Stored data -
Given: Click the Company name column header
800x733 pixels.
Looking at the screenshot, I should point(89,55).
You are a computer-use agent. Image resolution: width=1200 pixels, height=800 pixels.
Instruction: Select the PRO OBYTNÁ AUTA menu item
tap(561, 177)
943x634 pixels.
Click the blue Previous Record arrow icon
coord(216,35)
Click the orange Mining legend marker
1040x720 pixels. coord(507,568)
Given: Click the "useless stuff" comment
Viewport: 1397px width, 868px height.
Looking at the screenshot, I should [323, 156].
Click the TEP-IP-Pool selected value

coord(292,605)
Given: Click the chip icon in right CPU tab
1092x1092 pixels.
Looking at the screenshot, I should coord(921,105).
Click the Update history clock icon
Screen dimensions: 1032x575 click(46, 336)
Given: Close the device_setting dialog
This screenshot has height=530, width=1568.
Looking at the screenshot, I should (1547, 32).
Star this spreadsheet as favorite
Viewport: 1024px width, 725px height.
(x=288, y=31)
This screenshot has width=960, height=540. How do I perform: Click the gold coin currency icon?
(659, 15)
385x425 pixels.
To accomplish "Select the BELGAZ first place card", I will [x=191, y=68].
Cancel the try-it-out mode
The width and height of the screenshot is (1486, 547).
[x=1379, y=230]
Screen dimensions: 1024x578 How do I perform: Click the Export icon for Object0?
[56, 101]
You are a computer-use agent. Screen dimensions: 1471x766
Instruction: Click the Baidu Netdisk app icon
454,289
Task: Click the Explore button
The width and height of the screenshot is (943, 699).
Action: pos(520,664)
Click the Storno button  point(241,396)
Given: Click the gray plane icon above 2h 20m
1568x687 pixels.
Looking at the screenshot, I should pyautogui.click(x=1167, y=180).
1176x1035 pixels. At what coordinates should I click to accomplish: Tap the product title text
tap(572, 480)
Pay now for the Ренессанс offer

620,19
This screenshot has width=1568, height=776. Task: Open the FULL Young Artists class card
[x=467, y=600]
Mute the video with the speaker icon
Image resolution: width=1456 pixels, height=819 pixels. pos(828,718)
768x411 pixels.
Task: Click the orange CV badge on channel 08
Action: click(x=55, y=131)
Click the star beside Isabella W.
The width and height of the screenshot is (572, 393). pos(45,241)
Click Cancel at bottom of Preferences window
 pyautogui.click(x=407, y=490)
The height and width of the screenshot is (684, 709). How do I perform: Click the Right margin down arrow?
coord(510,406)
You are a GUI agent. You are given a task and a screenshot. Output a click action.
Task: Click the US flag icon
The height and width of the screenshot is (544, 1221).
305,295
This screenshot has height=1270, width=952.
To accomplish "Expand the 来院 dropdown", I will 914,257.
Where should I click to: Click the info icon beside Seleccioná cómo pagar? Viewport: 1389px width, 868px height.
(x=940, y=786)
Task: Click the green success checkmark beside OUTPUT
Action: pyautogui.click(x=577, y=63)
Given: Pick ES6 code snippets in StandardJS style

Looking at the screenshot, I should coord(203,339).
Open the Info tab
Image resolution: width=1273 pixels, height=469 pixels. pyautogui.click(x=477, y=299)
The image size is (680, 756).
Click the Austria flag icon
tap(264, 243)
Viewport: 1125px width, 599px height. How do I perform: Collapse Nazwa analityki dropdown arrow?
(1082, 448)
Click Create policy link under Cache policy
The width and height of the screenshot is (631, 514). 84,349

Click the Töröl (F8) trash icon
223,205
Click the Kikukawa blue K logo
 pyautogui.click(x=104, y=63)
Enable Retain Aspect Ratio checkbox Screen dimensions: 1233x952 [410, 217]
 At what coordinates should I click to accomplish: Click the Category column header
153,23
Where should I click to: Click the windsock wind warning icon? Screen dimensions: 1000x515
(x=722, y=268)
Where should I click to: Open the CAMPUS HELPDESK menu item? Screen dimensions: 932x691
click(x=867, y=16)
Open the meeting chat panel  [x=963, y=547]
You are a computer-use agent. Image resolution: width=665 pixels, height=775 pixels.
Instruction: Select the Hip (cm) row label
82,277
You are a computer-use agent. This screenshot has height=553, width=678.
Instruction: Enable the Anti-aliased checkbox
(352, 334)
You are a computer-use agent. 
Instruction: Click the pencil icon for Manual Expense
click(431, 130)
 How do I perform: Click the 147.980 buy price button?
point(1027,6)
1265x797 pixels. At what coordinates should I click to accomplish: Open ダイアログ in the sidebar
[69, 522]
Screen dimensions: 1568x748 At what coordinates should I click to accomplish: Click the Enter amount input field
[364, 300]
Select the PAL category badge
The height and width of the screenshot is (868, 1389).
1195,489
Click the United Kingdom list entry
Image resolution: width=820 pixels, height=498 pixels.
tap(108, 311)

WHAT THE TASK ASKS - Reproduce all the data precisely, word for word.

EXPECTED ANSWER -
Given: Click the Company name column header
800x733 pixels.
Looking at the screenshot, I should point(89,55).
You are a computer-use agent. Image resolution: width=1200 pixels, height=800 pixels.
Instruction: Select the PRO OBYTNÁ AUTA menu item
tap(561, 177)
943x634 pixels.
Click the blue Previous Record arrow icon
coord(216,35)
Click the orange Mining legend marker
1040x720 pixels. coord(507,568)
Given: Click the "useless stuff" comment
Viewport: 1397px width, 868px height.
Looking at the screenshot, I should [323, 156].
Click the TEP-IP-Pool selected value

coord(292,605)
Given: Click the chip icon in right CPU tab
1092x1092 pixels.
Looking at the screenshot, I should coord(921,105).
Click the Update history clock icon
Screen dimensions: 1032x575 click(46, 336)
Given: Close the device_setting dialog
This screenshot has height=530, width=1568.
Looking at the screenshot, I should (1547, 32).
Star this spreadsheet as favorite
Viewport: 1024px width, 725px height.
(x=288, y=31)
This screenshot has width=960, height=540. How do I perform: Click the gold coin currency icon?
(659, 15)
385x425 pixels.
To accomplish "Select the BELGAZ first place card", I will [x=191, y=68].
Cancel the try-it-out mode
The width and height of the screenshot is (1486, 547).
[x=1379, y=230]
Screen dimensions: 1024x578 How do I perform: Click the Export icon for Object0?
[56, 101]
You are a computer-use agent. Screen dimensions: 1471x766
Instruction: Click the Baidu Netdisk app icon
454,289
Task: Click the Explore button
The width and height of the screenshot is (943, 699).
Action: pos(520,664)
Click the Storno button  point(241,396)
Given: Click the gray plane icon above 2h 20m
1568x687 pixels.
Looking at the screenshot, I should pyautogui.click(x=1167, y=180).
1176x1035 pixels. At what coordinates should I click to accomplish: Tap the product title text
tap(572, 480)
Pay now for the Ренессанс offer

620,19
This screenshot has width=1568, height=776. Task: Open the FULL Young Artists class card
[x=467, y=600]
Mute the video with the speaker icon
Image resolution: width=1456 pixels, height=819 pixels. pos(828,718)
768x411 pixels.
Task: Click the orange CV badge on channel 08
Action: click(x=55, y=131)
Click the star beside Isabella W.
The width and height of the screenshot is (572, 393). pos(45,241)
Click Cancel at bottom of Preferences window
 pyautogui.click(x=407, y=490)
The height and width of the screenshot is (684, 709). How do I perform: Click the Right margin down arrow?
coord(510,406)
You are a GUI agent. You are given a task and a screenshot. Output a click action.
Task: Click the US flag icon
The height and width of the screenshot is (544, 1221).
305,295
This screenshot has height=1270, width=952.
To accomplish "Expand the 来院 dropdown", I will 914,257.
Where should I click to: Click the info icon beside Seleccioná cómo pagar? Viewport: 1389px width, 868px height.
(x=940, y=786)
Task: Click the green success checkmark beside OUTPUT
Action: pyautogui.click(x=577, y=63)
Given: Pick ES6 code snippets in StandardJS style

Looking at the screenshot, I should coord(203,339).
Open the Info tab
Image resolution: width=1273 pixels, height=469 pixels. pyautogui.click(x=477, y=299)
The image size is (680, 756).
Click the Austria flag icon
tap(264, 243)
Viewport: 1125px width, 599px height. How do I perform: Collapse Nazwa analityki dropdown arrow?
(1082, 448)
Click Create policy link under Cache policy
The width and height of the screenshot is (631, 514). 84,349

Click the Töröl (F8) trash icon
223,205
Click the Kikukawa blue K logo
 pyautogui.click(x=104, y=63)
Enable Retain Aspect Ratio checkbox Screen dimensions: 1233x952 [410, 217]
 At what coordinates should I click to accomplish: Click the Category column header
153,23
Where should I click to: Click the windsock wind warning icon? Screen dimensions: 1000x515
(x=722, y=268)
Where should I click to: Open the CAMPUS HELPDESK menu item? Screen dimensions: 932x691
click(x=867, y=16)
Open the meeting chat panel  [x=963, y=547]
You are a computer-use agent. Image resolution: width=665 pixels, height=775 pixels.
Instruction: Select the Hip (cm) row label
82,277
You are a computer-use agent. This screenshot has height=553, width=678.
Instruction: Enable the Anti-aliased checkbox
(352, 334)
You are a computer-use agent. 
Instruction: Click the pencil icon for Manual Expense
click(431, 130)
 How do I perform: Click the 147.980 buy price button?
point(1027,6)
1265x797 pixels. At what coordinates should I click to accomplish: Open ダイアログ in the sidebar
[69, 522]
Screen dimensions: 1568x748 At what coordinates should I click to accomplish: Click the Enter amount input field
[364, 300]
Select the PAL category badge
The height and width of the screenshot is (868, 1389).
1195,489
Click the United Kingdom list entry
Image resolution: width=820 pixels, height=498 pixels.
tap(108, 311)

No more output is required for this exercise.